*Required tasks*.
(a) Reproduce, without any change, the lines of the position records starting at the line containing "West Hartlepool (188, 515)" and ending at the line containing "Moss Lane (561, 172)", with both of those lines included.
(b) Pick up the text on stablecoins after its final sentence and write the passage that comes next.

*Text segment*.
================

I think it would be fair to say that, over the course of crypto, three classes of coins have served as the backbone of the industry: BTC, ETH and ERC20 tokens, and stablecoins. It wasn’t until recently that stablecoins started to get the amount of attention as the other major sources of liquidity, but when it did the space exploded.

For years there was only one major stablecoin — Tether. And the truth is that, by market cap, it’s still the king, with nearly 90% of the total stablecoin dominance. But there are other projects with major attention in the space. For now we’ll focus on USDT and two others, which together represent the largest classes of stablecoins: USDC and DAI.

Without stablecoins, crypto liquidity venues would look a lot like Coinbase: coins trading against USD with wire transfer deposits and withdrawals.

There are two major reasons that stablecoins exist. The first is that, especially in crypto, banking can be difficult and unstable. It’s hard even to open a bank account as a crypto institution — anyone who’s tried has probably been told a few times that their business just doesn’t quite fit the risk profile of the bank. And even once you have one, they’re liable to be closed at any time; pretty much no major players in the space have never had a bank account shut down on them. And if you were relying on USD fiat support for your BTC/USD pair, losing your bank account can mean losing your exchange. More generally, many people in crypto just don’t trust banks at all, and would rather not be reliant on them.

The second major reason is transferability. If you have USD on Bittrex and want to send it to Coinbase you’re out of luck (unless you want to wait for wire transfers to clear). But if you have USDT on Kraken you can send it to Binance, and if you have USDC on OKEx you can send it to Uniswap.

================

(Word and item position data)
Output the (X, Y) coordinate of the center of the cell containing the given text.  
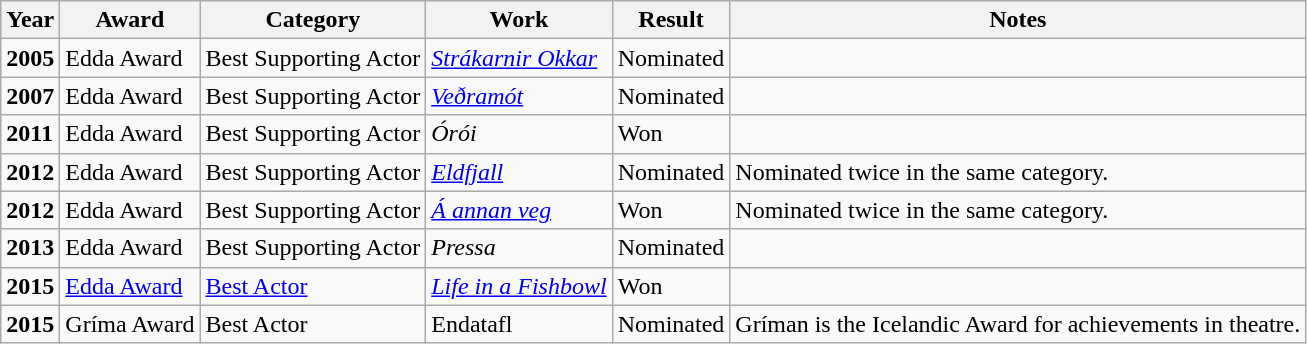
Eldfjall (519, 172)
2005 (30, 58)
Result (671, 20)
2011 (30, 134)
Award (130, 20)
Gríman is the Icelandic Award for achievements in theatre. (1018, 324)
Veðramót (519, 96)
Category (313, 20)
Life in a Fishbowl (519, 286)
2013 (30, 248)
Gríma Award (130, 324)
Notes (1018, 20)
Year (30, 20)
Órói (519, 134)
Pressa (519, 248)
Strákarnir Okkar (519, 58)
Work (519, 20)
2007 (30, 96)
Á annan veg (519, 210)
Endatafl (519, 324)
Locate the cell with the specified text and output its (X, Y) center coordinate. 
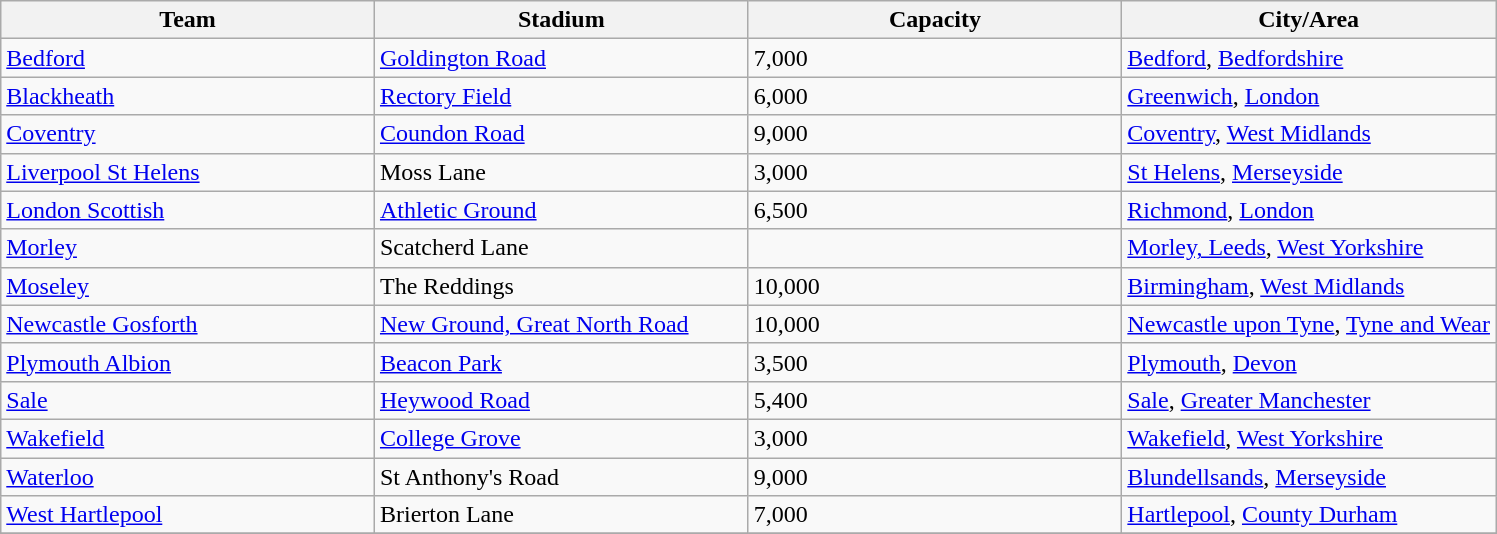
West Hartlepool (188, 515)
Greenwich, London (1309, 96)
Morley (188, 248)
Heywood Road (561, 400)
Sale, Greater Manchester (1309, 400)
Richmond, London (1309, 210)
Blackheath (188, 96)
Birmingham, West Midlands (1309, 286)
Blundellsands, Merseyside (1309, 477)
5,400 (935, 400)
New Ground, Great North Road (561, 324)
St Helens, Merseyside (1309, 172)
Wakefield (188, 438)
Scatcherd Lane (561, 248)
The Reddings (561, 286)
Liverpool St Helens (188, 172)
Coventry (188, 134)
Bedford (188, 58)
Coundon Road (561, 134)
Brierton Lane (561, 515)
Moss Lane (561, 172)
College Grove (561, 438)
6,000 (935, 96)
Morley, Leeds, West Yorkshire (1309, 248)
Newcastle Gosforth (188, 324)
Capacity (935, 20)
Waterloo (188, 477)
6,500 (935, 210)
Stadium (561, 20)
Coventry, West Midlands (1309, 134)
Newcastle upon Tyne, Tyne and Wear (1309, 324)
Team (188, 20)
Hartlepool, County Durham (1309, 515)
Plymouth, Devon (1309, 362)
Athletic Ground (561, 210)
Bedford, Bedfordshire (1309, 58)
Sale (188, 400)
Goldington Road (561, 58)
Rectory Field (561, 96)
Beacon Park (561, 362)
Moseley (188, 286)
Wakefield, West Yorkshire (1309, 438)
City/Area (1309, 20)
St Anthony's Road (561, 477)
Plymouth Albion (188, 362)
3,500 (935, 362)
London Scottish (188, 210)
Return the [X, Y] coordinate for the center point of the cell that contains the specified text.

================

*Responses per task*.
(a)
West Hartlepool (188, 515)
Greenwich, London (1309, 96)
Morley (188, 248)
Heywood Road (561, 400)
Sale, Greater Manchester (1309, 400)
Richmond, London (1309, 210)
Blackheath (188, 96)
Birmingham, West Midlands (1309, 286)
Blundellsands, Merseyside (1309, 477)
5,400 (935, 400)
New Ground, Great North Road (561, 324)
St Helens, Merseyside (1309, 172)
Wakefield (188, 438)
Scatcherd Lane (561, 248)
The Reddings (561, 286)
Liverpool St Helens (188, 172)
Coventry (188, 134)
Bedford (188, 58)
Coundon Road (561, 134)
Brierton Lane (561, 515)
Moss Lane (561, 172)

(b)
For most of its history, crypto has been reliant on stablecoins. For years USDT and Bitfinex served as the sole fiat on/offramp for most of the non-US ecosystem. Everyone else piggybacked on their banking, and instead of support USD they just listed all of their markets against USDT. So users could send USD to Tether, create it, send it to any exchange, and then buy there — the Tether treasury really was supporting most o the industry.

But as more attention has come on stablecoins, so has more skepticism. And lots of people are worried about the systematic risk posed to the ecosystem by stablecoin collapse. If you want to know what could bring down markets on Binance, OKEx, Huobi and Bitfinex all at once — the answer is USDT imploding.

Not all stablecoins are made equal, though. And one question that many venues have to answer is exactly how much they trust them. What should an exchange’s primary BTC/USD(?) pair be? What collateral level should be allowed on a DeFi stablecoin loan?

Most people agree on the main strengths and weaknesses of the coins:

USDT

Strengths: market liquidity and USD backing. Weaknesses: regulatory status, proof of funds, banking risk. There are no broadly similar stablecoins.

USDC

Strengths: USD backing, trust, regulation. Weaknesses: market liquidity, banking risk, blacklisting. TUSD, PAX, HUSD, and BUSD are all close to equivalent, and a number of others (USDS, etc.) are similar.

DAI

Strengths: No banking/centralized risk. Weaknesses: market liquidity. A number of DeFi stablecoins are similar, e.g. sUSD.

How do you trade off between those?

Well, first you need to know the context. Are you worried about small dislocations or large ones? Are you worried about being regulated or about touching unregulated funds? Does your userbase have better banking or exchange connectivity?

There isn’t necessarily a one size fits all answer. But some of this is fairly universal. And in the end there are two dominant factors here:

  1. How much adoption does it have?
  2. How easy is it to create and redeem?

Liquidity is really important! But it’s mostly a function of those two factors: market liquidity comes from adoption, and peg stability comes from redemptions.

Adoption

No matter what platform you’re using, liquidity matters — in fact it’s possibly the most important factors for a stablecoin. How much size can you do without temporarily depegging it? How much liquidity will you expect in your markets?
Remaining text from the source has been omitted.